Remarkably, this note of forgiveness in the power of Christ is missing in the Belhar. In fact, the Belhar instead offers an alternative path to reconciliation and unity. It does not begin with the premise that we are all sinners who stand under divine wrath and need the grace of God, and that we find our unity in the blood of Christ that covers our sin and reconciles us to God. The Belhar of course does not deny this premise, and one could even make the effort to imply it from the opening statement confessing faith in the triune God who “gathers, protects and cares for the church through Word and Spirit” and has called her “from the entire human family” and has done so since the beginning of the world and will do so to the end. However, this defense of the Belhar does not explain away the fact that it provides us with an explicit alternative way of conceiving reconciliation and unity that is, I believe, in considerable tension with its earlier declaration “that true faith in Jesus Christ is the only condition for membership” in the church.
The key to this alternative path is the Belhar’s focus on the social, economic, and political arenas as the locus for achieving reconciliation and unity, rather than on our spiritual poverty. One statement captures this focus fully: “We believe that God, in a world full of injustice and enmity, is in a special way the God of the destitute, the poor and the wronged.” The Belhar intends this as the hermeneutic key to the scriptural path toward reconciliation and unity because this claim about God is followed by a correlative conviction about the church’s task: “We believe that the church as the possession of God must stand where the Lord stands, namely against injustice and with the wronged; that in following Christ the church must witness against all the powerful and privileged who selfishly seek their own interests and thus control and harm others” (Art. 4). In other words, we move toward reconciliation and unity by siding with the poor, the marginalized, and the oppressed.
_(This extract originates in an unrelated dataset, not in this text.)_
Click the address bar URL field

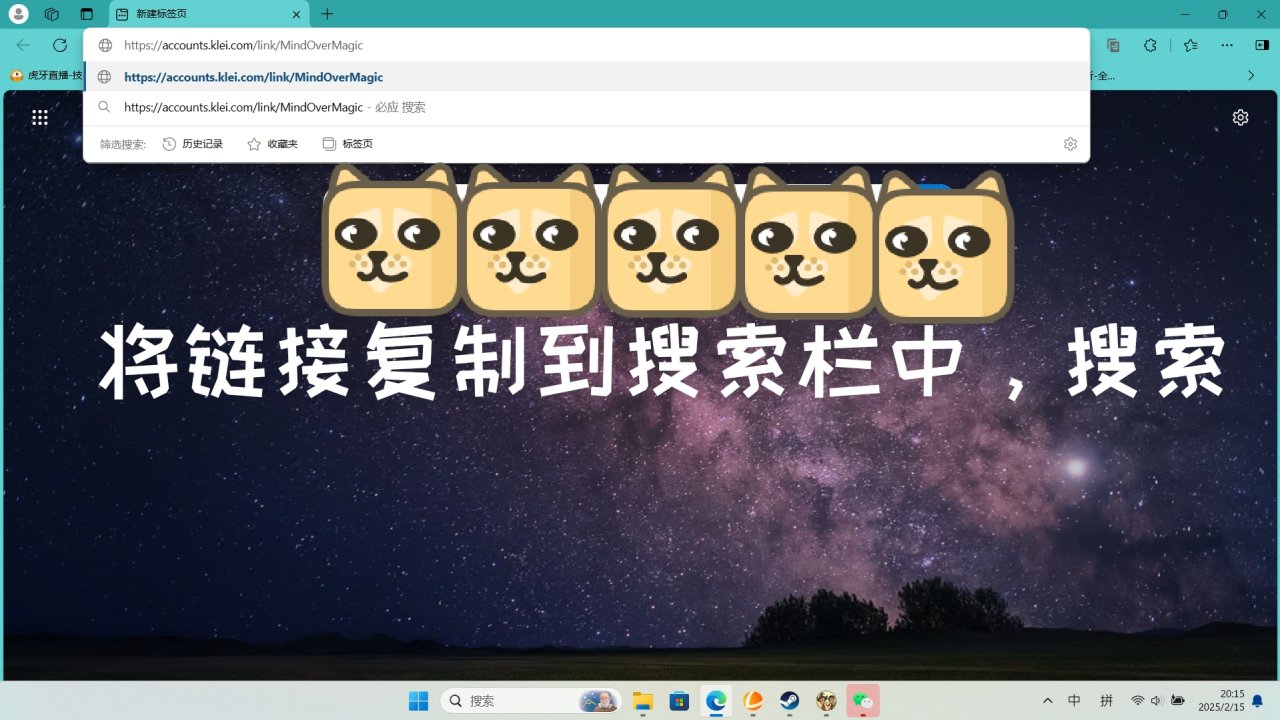tap(500, 45)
As one delegate to the 2009 synod put it: “It is time for those who are on top to come down and those who are down to move up.”
I am mindful of how terribly sensitive discussions of race are in our nation and in our church. All too often we seem unable to have honest political, economic, and doctrinal-theological discussions because we find ourselves in the midst of accusations about racism and privilege. It is therefore imperative that we elevate our discussion about the Belhar to the very highest plane. Church confessions are our declaration of gospel truth to the world; they are not for righting past wrongs, for creating climates of inclusion, or similar therapeutic purposes. My reasons for being unable to subscribe to the Belhar are biblical-theological and confessional. I strongly desire a testimony that exposes the sin of racism and points us forward to reconciliation and unity. I do not believe that the Belhar will or even can accomplish this. Not only does it fail to point to the heart of reconciliation through repentance and forgiveness, its practical consequence is to lock us into the dual categories of oppressor and oppressed, perpetrator and victim, rich and poor, black and white, with no mechanism for rising above them. This is particularly dangerous when, as was the case in South Africa, the powerful white community relinquished its power and moved to the other side of the fence. The Belhar makes no allowance for such a transforming event; in that respect its message is already obsolete in the country of its origin.
While I believe that the Belhar is flawed in these ways, I reiterate my conviction that the world needs to hear a gospel word from the church that identifies sin, condemns it, and points a way to healing, reconciliation, and unity.